The answer was to focus on Blue J’s mistakes. Each one pointed to a gap in its knowledge or a misunderstanding: something to fix. In that sense, each mistake represented an opportunity. The IBM team, working in 2007 with Eric Nyberg, a computer scientist at Carnegie Mellon, had designed Blue J’s architecture for what they called blame detection. The machine monitored each stage of its long and intricate problem-solving process. Every action generated data, lots of it. Analysts could carry out detailed studies of the pathways and performance of algorithms on each question. They could review each document the computer consulted and the conclusions it drew from it. In short, the team could zero in on each decision that led to a mistake and use that information to improve Blue J’s performance.

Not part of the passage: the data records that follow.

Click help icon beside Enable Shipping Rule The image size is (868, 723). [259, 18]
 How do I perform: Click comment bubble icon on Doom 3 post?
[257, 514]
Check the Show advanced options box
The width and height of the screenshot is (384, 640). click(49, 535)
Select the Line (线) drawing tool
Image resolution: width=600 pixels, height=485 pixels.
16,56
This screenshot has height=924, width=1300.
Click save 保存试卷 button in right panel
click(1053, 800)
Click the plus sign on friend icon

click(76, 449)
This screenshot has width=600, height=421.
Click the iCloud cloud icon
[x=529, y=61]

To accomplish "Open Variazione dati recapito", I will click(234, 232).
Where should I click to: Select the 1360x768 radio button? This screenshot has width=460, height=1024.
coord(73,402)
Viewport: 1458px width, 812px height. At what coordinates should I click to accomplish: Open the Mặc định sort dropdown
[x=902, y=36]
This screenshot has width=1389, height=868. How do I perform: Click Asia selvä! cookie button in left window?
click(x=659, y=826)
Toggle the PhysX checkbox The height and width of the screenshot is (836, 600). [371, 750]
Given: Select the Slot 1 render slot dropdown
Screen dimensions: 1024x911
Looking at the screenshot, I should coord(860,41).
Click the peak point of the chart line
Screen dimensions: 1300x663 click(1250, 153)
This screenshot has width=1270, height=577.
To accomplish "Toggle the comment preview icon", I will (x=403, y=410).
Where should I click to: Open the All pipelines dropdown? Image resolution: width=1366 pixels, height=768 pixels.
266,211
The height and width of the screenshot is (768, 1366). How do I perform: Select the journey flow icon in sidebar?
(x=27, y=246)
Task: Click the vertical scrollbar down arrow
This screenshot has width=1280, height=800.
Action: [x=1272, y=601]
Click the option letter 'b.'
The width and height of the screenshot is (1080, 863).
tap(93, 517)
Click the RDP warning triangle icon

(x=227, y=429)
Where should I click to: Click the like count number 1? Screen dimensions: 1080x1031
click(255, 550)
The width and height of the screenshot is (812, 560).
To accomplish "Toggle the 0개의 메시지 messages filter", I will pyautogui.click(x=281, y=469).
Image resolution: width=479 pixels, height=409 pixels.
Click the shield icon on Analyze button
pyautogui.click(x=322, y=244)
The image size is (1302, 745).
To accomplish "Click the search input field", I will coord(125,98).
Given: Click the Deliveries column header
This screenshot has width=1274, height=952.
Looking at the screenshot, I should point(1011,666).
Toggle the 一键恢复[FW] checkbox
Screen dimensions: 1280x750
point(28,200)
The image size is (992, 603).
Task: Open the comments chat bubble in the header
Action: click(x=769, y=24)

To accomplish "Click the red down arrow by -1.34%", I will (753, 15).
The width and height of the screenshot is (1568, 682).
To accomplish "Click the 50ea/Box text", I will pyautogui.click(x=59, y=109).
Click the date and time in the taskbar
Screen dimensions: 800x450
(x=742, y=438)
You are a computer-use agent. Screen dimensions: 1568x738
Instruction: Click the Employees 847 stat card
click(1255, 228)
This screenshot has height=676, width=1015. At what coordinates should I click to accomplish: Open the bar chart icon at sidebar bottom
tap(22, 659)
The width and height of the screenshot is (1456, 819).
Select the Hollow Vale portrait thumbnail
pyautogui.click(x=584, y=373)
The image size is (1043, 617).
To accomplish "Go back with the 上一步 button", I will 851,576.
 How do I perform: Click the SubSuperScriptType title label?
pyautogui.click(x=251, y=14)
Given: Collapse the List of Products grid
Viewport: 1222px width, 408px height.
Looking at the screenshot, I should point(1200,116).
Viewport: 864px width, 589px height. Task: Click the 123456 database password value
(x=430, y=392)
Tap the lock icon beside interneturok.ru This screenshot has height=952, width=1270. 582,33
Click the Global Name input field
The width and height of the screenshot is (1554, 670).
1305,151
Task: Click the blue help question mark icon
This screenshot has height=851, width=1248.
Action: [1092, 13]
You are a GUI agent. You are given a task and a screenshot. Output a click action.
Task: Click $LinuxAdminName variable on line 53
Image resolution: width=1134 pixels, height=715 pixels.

The researchers were swimming in examples of misunderstandings and wrong turns. Blue J, after all, was failing on half of the clues. But which ones represented larger patterns? Fixing those might enhance its analysis in an entire category. One South America clue, for example, appeared to signal a glitch on Blue J’s part in analyzing geography—an important category in Jeopardy. The clue asked for the country that shared the longest border with Chile. Blue J came back with the wrong answer: What is Bolivia? The correct response (What is Argentina?) was its second choice.
Analyzing the clue, researchers saw that Blue J had received conflicting answers from two algorithms. The one specializing in geography had come back with the right answer, Argentina, whose 5,308-kilometer border with Chile dwarfed the 861-kilometer Chilean-Bolivian frontier. But another algorithm had counted references to these countries and their borders and found a lot more talk about the Bolivian stretch. (Chile and Bolivia have been engaged in a border dispute since the 1870s, generating a steady stream of news coverage.) Lacking any other context, this single-minded algorithm suggested Bolivia—and Blue J unwisely trusted it. “The computer was paying more attention to popularity than geography,” Ferrucci said. Researchers went on to tinker with the ratios underlying Blue J’s judgment. They instructed it to give more weight to the geography in that type of question and a bit less to popularity. Then they tested the system on a large batch of similar geography clues. Blue J’s performance improved. They then ran it on a group of random clues to find out if the adjustment affected Blue J’s performance elsewhere, perhaps turning correct answers into mistakes. That happened all too often. But this time the change helped. Blue J’s performance inched ahead another tiny fraction of a percent.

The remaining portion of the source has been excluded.